Book Review: Love, Unscripted by Owen Nicholls
“Richard Curtis meets Nick Hornby” is a veritable catnip description for any rom-com devotee. There couldn’t be a better way of describing Owen Nicholls’ uplifting debut novel, Love, Unscripted, which is as much a love letter to cinema as it is a literary tribute to love itself.
Pondering whether real-life love can ever be as it is in the movies, the story follows film projectionist Nick Marcet at two pivotal points in his life. In 2008, on the eve of the Obama/McCain election, Nick meets Ellie at a house party. They hit it off immediately, the evening full of the kind of banter, awkwardness and romantic sparks that populate all the best indie rom-coms. For four years Nick and Ellie have a blissful relationship but Ellie, approaching thirty, is restless, and Nick is too complacent. Fast-forward to 2012 and Ellie has moved out, leaving Nick a wreck. As his life slowly falls apart, he tries to figure out where it all went wrong.

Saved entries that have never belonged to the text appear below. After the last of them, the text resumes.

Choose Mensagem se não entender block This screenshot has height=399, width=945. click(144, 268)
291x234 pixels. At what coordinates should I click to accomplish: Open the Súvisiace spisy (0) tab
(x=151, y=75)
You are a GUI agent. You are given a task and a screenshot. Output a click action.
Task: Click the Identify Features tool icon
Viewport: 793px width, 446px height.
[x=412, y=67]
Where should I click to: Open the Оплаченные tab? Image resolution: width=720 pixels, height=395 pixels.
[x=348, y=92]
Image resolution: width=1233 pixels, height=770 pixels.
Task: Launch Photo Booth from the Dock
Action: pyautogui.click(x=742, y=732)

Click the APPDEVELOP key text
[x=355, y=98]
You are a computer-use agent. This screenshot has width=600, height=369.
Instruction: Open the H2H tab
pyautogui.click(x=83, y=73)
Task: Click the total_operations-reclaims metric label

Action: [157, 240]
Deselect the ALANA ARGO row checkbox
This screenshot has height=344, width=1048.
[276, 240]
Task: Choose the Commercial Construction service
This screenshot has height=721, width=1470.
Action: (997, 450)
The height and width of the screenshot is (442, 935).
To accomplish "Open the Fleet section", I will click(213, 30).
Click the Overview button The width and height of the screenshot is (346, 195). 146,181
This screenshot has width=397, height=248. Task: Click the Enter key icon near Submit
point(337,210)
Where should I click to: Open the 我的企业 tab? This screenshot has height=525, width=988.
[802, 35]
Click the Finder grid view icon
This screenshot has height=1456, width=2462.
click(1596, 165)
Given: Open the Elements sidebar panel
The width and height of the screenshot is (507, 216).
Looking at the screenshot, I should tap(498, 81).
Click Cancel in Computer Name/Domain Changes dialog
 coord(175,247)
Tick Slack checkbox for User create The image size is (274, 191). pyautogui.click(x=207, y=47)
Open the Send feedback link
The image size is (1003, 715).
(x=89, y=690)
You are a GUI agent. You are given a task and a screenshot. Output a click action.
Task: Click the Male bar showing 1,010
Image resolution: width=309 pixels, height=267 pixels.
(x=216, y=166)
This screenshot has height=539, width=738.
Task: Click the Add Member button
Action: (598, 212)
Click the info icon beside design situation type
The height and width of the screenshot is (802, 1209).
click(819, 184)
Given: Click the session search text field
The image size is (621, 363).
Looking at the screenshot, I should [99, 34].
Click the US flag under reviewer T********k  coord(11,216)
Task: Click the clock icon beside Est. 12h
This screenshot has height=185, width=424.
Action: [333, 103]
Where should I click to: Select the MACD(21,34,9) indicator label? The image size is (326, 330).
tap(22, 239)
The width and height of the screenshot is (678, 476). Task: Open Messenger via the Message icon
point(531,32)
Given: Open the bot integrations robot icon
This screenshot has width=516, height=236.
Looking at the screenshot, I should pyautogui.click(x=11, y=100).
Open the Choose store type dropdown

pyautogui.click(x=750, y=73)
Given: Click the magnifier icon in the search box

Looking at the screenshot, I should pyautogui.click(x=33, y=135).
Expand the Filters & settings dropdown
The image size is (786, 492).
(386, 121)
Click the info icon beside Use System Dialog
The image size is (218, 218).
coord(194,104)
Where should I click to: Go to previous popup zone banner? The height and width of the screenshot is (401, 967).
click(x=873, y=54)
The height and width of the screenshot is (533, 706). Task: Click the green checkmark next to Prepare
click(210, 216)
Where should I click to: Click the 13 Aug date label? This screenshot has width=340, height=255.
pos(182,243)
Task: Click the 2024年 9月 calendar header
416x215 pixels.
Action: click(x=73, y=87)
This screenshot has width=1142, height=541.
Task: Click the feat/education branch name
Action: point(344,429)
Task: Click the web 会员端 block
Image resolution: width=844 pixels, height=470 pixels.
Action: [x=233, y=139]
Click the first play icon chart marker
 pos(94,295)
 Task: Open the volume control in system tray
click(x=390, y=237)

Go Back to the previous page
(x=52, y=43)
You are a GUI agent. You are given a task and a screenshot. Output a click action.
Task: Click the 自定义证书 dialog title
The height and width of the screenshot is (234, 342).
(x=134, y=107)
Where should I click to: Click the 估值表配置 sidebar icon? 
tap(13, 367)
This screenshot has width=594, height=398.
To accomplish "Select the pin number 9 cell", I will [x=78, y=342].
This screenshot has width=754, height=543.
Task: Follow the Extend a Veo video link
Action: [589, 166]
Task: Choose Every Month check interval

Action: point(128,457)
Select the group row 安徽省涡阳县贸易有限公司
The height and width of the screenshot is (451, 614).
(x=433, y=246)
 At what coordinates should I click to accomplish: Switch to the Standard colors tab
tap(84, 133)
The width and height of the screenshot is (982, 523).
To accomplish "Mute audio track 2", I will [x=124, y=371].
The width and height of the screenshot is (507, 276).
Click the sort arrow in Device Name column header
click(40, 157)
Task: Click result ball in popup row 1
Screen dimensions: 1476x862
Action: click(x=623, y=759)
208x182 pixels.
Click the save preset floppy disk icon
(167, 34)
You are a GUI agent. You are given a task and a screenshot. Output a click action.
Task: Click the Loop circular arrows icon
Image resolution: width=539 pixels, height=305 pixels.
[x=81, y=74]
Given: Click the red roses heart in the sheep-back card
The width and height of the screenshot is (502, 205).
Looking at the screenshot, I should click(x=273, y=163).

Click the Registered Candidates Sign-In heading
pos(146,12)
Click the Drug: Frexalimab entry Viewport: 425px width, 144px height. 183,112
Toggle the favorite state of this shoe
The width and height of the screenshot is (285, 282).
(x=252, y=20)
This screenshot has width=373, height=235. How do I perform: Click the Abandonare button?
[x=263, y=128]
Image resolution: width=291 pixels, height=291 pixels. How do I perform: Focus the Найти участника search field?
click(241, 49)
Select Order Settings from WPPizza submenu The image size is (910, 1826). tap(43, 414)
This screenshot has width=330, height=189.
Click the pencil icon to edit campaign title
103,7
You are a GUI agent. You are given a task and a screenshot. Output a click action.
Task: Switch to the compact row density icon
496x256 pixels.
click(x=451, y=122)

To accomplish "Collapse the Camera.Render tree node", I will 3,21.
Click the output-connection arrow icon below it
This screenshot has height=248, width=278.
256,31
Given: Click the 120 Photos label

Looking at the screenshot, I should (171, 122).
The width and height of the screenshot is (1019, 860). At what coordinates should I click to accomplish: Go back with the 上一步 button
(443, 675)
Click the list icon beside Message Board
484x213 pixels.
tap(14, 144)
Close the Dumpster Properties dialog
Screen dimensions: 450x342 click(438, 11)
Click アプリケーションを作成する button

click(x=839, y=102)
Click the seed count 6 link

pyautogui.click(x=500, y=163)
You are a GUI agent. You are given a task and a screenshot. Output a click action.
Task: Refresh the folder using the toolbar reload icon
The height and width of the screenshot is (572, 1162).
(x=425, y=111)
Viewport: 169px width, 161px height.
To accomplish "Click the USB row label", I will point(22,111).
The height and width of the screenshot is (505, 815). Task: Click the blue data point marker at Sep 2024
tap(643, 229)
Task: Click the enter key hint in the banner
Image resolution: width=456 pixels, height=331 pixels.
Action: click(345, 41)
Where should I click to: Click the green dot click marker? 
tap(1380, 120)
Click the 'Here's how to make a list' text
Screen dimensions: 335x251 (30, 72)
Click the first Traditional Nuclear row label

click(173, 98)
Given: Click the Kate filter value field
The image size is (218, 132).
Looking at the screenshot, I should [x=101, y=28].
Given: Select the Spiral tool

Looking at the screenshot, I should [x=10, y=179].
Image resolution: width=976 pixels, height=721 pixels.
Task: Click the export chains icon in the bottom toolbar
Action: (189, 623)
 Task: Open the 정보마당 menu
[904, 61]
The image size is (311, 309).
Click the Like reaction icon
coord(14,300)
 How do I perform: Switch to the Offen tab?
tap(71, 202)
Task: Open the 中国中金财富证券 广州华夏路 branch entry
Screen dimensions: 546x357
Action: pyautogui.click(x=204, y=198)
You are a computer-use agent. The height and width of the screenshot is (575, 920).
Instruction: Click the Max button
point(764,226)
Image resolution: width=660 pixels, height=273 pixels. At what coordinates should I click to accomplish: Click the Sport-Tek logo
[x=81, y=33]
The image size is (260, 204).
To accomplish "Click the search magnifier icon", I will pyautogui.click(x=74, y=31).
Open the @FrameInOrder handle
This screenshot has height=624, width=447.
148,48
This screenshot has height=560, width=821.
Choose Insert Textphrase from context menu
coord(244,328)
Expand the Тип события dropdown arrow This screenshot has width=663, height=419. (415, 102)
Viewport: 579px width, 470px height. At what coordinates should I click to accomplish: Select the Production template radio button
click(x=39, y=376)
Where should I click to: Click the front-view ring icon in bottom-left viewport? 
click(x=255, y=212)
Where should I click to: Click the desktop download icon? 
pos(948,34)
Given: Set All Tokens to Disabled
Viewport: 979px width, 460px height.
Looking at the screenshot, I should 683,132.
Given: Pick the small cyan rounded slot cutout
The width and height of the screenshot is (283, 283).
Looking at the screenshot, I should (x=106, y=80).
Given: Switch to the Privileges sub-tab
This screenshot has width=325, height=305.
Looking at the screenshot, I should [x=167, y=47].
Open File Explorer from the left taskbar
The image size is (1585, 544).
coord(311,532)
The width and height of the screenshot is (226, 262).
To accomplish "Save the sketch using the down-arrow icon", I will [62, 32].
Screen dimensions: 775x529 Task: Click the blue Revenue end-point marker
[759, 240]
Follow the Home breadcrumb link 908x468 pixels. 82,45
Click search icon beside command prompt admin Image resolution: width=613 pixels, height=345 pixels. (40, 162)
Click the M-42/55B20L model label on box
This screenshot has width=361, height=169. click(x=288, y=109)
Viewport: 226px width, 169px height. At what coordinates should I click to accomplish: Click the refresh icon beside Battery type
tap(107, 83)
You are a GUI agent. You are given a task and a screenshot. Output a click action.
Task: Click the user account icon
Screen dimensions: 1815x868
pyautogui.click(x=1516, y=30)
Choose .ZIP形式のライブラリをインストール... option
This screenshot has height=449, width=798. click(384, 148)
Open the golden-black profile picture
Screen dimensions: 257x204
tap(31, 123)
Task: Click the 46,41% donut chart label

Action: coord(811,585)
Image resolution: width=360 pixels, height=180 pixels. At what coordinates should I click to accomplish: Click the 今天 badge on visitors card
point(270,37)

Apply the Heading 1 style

Switching seamlessly between 2008 and 2012, Love, Unscripted feels every bit like a movie chronicling the rise and fall of a romance. In the past, Nick and Ellie are young and vibrant twenty-somethings with dreams and desires. Nick is eager to impress, worried of saying the wrong thing and scared that he’ll do something to chase this perfect girl away. Ellie plays it cool but there’s a part of her that’s broken and Nick is the first person to make the pain more bearable. In the present, everything feels wrong. Nick isn’t happy. Ellie isn’t happy. Yet they can’t seem to find their way back to each other, not without one or the other of them making a sacrifice.
From the exhilarating fireworks of love at first sight to the heartbreaking anguish of calling time on a relationship that’s no longer working, Nicholls captures all the wonderful, messy kaleidoscopic facets of love. This isn’t a couple who’ve fallen out of love with each other; this is a couple out of kilter at a particular point in their lives. Ellie has grown up and Nick is still clinging to their youth, reminiscing about that one perfect night where a girl and a boy met and the rest is history. He wants to live his life like a movie, every line scripted, every action carefully choreographed, and part of this story is him realising, gradually, that he can’t.
Nicholls peppers his dialogue with witty repartee and movie references. Like any cinephile, Nick has a film quote for every situation and even when he’s depressed and miserable, his sense of humour is always on top, self-deprecating form. Movie lovers will be able to identify with the character’s bittersweet yearning for life to imitate art; Nick’s head has been lost in movies since he was a child, it’s only natural that reality can’t quite meet that expertly crafted fantasy.
All of this makes for a fun, entertaining story with bags of heart – the book equivalent of a classic rom-com. You’ll fall in love with Nick and Ellie from the moment they meet and you’ll want to reach inside the pages of the book and give Nick a shake as Ellie slips further and further away from him. Isn’t that the mark of a great book though? When the characters feel like friends and you become genuinely invested in their lives. When the final pages arrive, you’ll be waiting for that movie-worthy happy ending. Whether Nick and Ellie get it or not, you’ll have to read and find out.